[Records from a dataset]
══════════════════════════════

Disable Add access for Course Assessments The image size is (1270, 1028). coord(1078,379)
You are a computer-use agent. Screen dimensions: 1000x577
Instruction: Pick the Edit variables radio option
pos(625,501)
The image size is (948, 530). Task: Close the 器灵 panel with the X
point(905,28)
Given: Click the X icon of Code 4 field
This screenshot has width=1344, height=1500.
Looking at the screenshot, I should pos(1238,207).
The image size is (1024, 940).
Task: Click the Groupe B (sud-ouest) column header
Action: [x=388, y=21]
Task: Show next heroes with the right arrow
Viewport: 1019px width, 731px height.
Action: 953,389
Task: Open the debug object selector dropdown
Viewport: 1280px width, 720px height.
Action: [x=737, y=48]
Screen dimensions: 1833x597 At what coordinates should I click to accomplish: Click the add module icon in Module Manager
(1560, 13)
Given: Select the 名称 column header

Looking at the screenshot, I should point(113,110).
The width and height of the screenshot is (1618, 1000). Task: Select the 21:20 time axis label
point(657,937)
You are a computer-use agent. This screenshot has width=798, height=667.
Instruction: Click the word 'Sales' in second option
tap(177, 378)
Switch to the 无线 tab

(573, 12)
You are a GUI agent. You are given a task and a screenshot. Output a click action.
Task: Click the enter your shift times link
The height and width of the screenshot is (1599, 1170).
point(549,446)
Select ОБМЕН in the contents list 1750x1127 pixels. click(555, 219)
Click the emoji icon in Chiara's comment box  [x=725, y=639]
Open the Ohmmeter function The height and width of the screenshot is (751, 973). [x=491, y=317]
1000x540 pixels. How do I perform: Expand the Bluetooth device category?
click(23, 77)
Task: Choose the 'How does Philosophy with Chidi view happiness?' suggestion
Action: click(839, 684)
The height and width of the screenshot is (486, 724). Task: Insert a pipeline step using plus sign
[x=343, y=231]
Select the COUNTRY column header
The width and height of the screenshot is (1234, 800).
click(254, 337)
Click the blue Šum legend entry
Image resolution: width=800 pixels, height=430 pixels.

══════════════════════════════

- Task description:
From the first record to the last, print each one exactly.

- Solution:
Disable Add access for Course Assessments The image size is (1270, 1028). coord(1078,379)
You are a computer-use agent. Screen dimensions: 1000x577
Instruction: Pick the Edit variables radio option
pos(625,501)
The image size is (948, 530). Task: Close the 器灵 panel with the X
point(905,28)
Given: Click the X icon of Code 4 field
This screenshot has width=1344, height=1500.
Looking at the screenshot, I should pos(1238,207).
The image size is (1024, 940).
Task: Click the Groupe B (sud-ouest) column header
Action: [x=388, y=21]
Task: Show next heroes with the right arrow
Viewport: 1019px width, 731px height.
Action: 953,389
Task: Open the debug object selector dropdown
Viewport: 1280px width, 720px height.
Action: [x=737, y=48]
Screen dimensions: 1833x597 At what coordinates should I click to accomplish: Click the add module icon in Module Manager
(1560, 13)
Given: Select the 名称 column header

Looking at the screenshot, I should point(113,110).
The width and height of the screenshot is (1618, 1000). Task: Select the 21:20 time axis label
point(657,937)
You are a computer-use agent. This screenshot has width=798, height=667.
Instruction: Click the word 'Sales' in second option
tap(177, 378)
Switch to the 无线 tab

(573, 12)
You are a GUI agent. You are given a task and a screenshot. Output a click action.
Task: Click the enter your shift times link
The height and width of the screenshot is (1599, 1170).
point(549,446)
Select ОБМЕН in the contents list 1750x1127 pixels. click(555, 219)
Click the emoji icon in Chiara's comment box  [x=725, y=639]
Open the Ohmmeter function The height and width of the screenshot is (751, 973). [x=491, y=317]
1000x540 pixels. How do I perform: Expand the Bluetooth device category?
click(23, 77)
Task: Choose the 'How does Philosophy with Chidi view happiness?' suggestion
Action: click(839, 684)
The height and width of the screenshot is (486, 724). Task: Insert a pipeline step using plus sign
[x=343, y=231]
Select the COUNTRY column header
The width and height of the screenshot is (1234, 800).
click(254, 337)
Click the blue Šum legend entry
Image resolution: width=800 pixels, height=430 pixels.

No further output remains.